Of course, the weekends during the season include matches, possibly long road trips to away contests and even more studying that has to be done at home or while traveling the highway with the team.
"And when you have two tests on a Monday, that's when it's the hardest," Anderson explains.
As you might imagine, student-athletes oftentimes find this task too daunting and are forced to give up athletics or remain in sports but choose a field of study that is less stringent on their time. Some coaches won't even consider allowing a nursing student on his or her team because they see it as a recipe for failure.
But, Huebner isn't one of those. As long as he knows an athlete is committed to the challenge, he's willing to allow them to chase both their athletic and academic dreams.
"We're willing to make it work," he says. "We want our kids to compete at a high level and also get what they want academically at the same time."
Hammer completed a decorated career with the Mariners last fall before completing her nursing degree in the spring. Now, Anderson, who leaned heavily on her former teammate mostly for emotional support last year, has a year to go in the volleyball and nursing programs while junior teammate Rachel Amundson is also now enrolled in the nursing program.
************
**PROBLEM DETAILS:**
Could you sum up the passage above on student-athletes in nursing in two sentences?

**SUPPLIED INFORMATION:**
************
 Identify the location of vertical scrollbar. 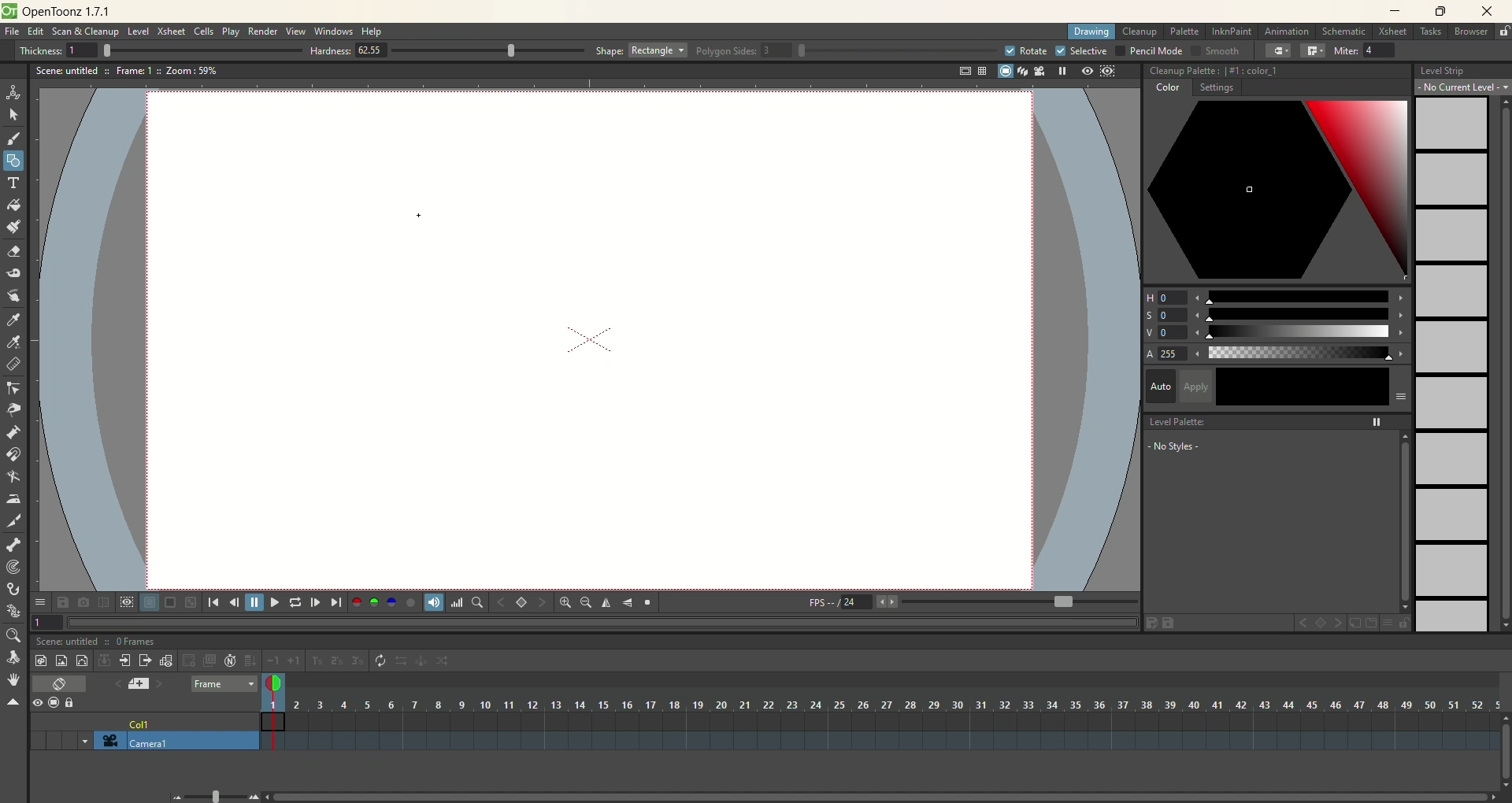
************
**THE RESPONSE:**
Weekends during the season bring matches, road trips and extra studying, and many student-athletes find this so daunting that they give up athletics or choose a less demanding field, while some coaches won't accept a nursing student at all. Huebner, however, is willing to make it work for committed athletes: Hammer finished her Mariners career and her nursing degree, Anderson has a year left in the volleyball and nursing programs, and junior Rachel Amundson has also enrolled in nursing.